Jack White – Boarding House Reach
Jack White comes out firing on his third solo record Boarding House Reach. ‘Connected By Love’ is an ostentatious gospel-rocker that serves as a thrilling, almost theatrical opening number.
Musically, it’s not exactly a sign of what’s to come, because this is a record that’s so diverse that packing all of White’s ideas into one track would be too off-the-wall for even this eccentric rock auteur. But its lashings of synth and gospel vocals does give a few hints as to what’s to come.
White is an ambitious musician, and his atypical ideas have ensured he remains to stand out from the pack. Boarding House Reach is a typical Jack White record, in that it sees him continue to straddle the line between straight-up classic rock and warped sonic experimentation. It brings some weirdness closer to the middle of the road.

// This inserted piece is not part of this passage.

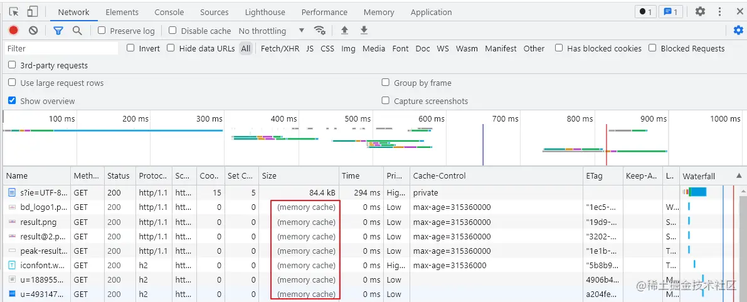Screen dimensions: 747x302
Task: Open the Performance tab
Action: 324,12

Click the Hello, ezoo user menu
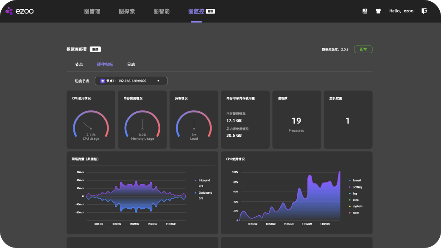[401, 11]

It wouldn’t be a Jack White record without explorations into genres he’s not renowned for.
‘Corporation’ brings a little Afro-funk to the table, and White actually does a pretty solid job of it, for a white, 42-year-old multi-millionaire in 2018. When he starts singing, three minutes or so into the track, he gives off his best Jon Spencer impression, and that’s not so bad either.

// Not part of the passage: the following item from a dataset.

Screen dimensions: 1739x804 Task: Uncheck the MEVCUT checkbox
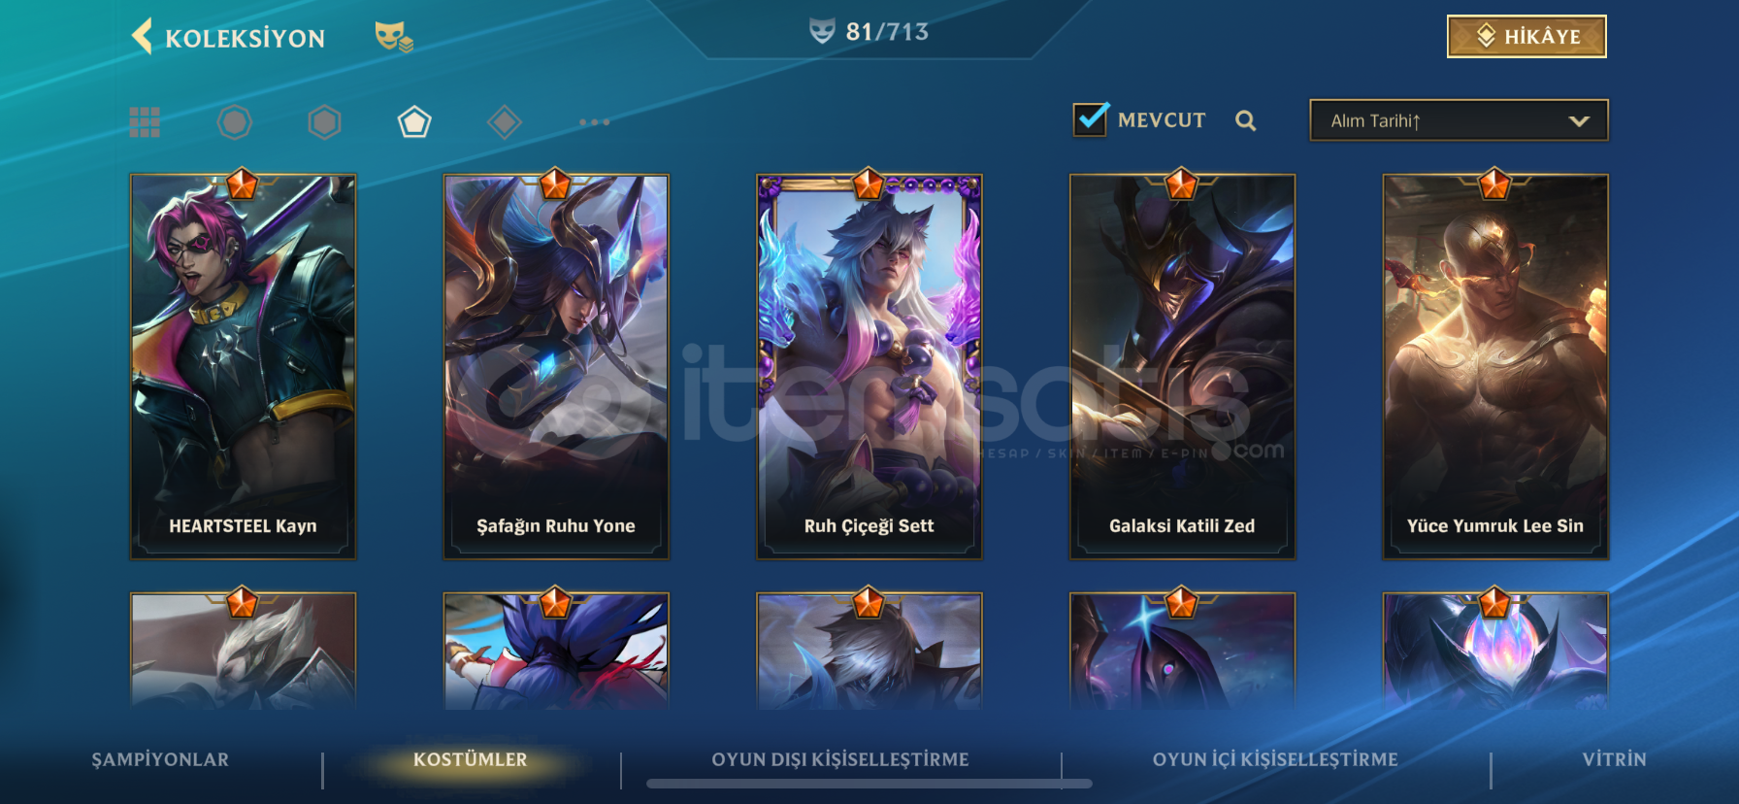(x=1091, y=119)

‘Hypermisophoniac’ is a warped piece of perfectly layered, completely unpredictable avant-garde rock. It’s the most interesting blend of the absurd and the alluring that White achieves here – truly weird stuff that somehow never falls to pieces.
While ‘Ice Station Zebra’ is an ever-changing part-jazz/part-hip hop/part-funk jam that is among the most playful moments of White’s career.
Hearing C.W. Stoneking on the moody interlude ‘Abulia and Akrasia’ is a huge thrill, and that’s not just nationalistic pride. He fits on the track perfectly, and it serves as a reminder of White’s judicious use of guests in perhaps unexpected ways.
By the time you get to ‘Get in the Mind Shaft’, the spoken word stuff starts to grate a little. But that track’s deep synth groove makes it well worth sticking around for.
He doesn’t try and make everything super-weird, though. ‘Over and Over and Over’ is soaring psych rock’n’roll that doesn’t stray too far from the genre’s usual trademarks.
‘What’s Done Is Done’ is the album’s least adventurous song. A straight-down-the-line gospel ballad with only subtle synth weirdness. That’s not a bad thing. After so many ideas flying around for the previous 40 minutes, a bit of almost-normalcy is quite welcome. Much the same can be said for its follow-up, the closing piano ballad ‘Humoresque’.
The argument can, and probably should, be made that a trip back to the source material White apes so many ideas from is a more considerate way of getting your fill of this kind of music. But ignore White’s adventurous fusion at your own peril.
It’s kinda reassuring that an artist like Jack White can continue to push himself into all sorts of new and (largely) exciting territories, while remaining one of the world’s biggest artists. Boarding House Reach will serve as a curio more than a classic, but nevertheless an exciting addition to this adventurous artist’s catalogue.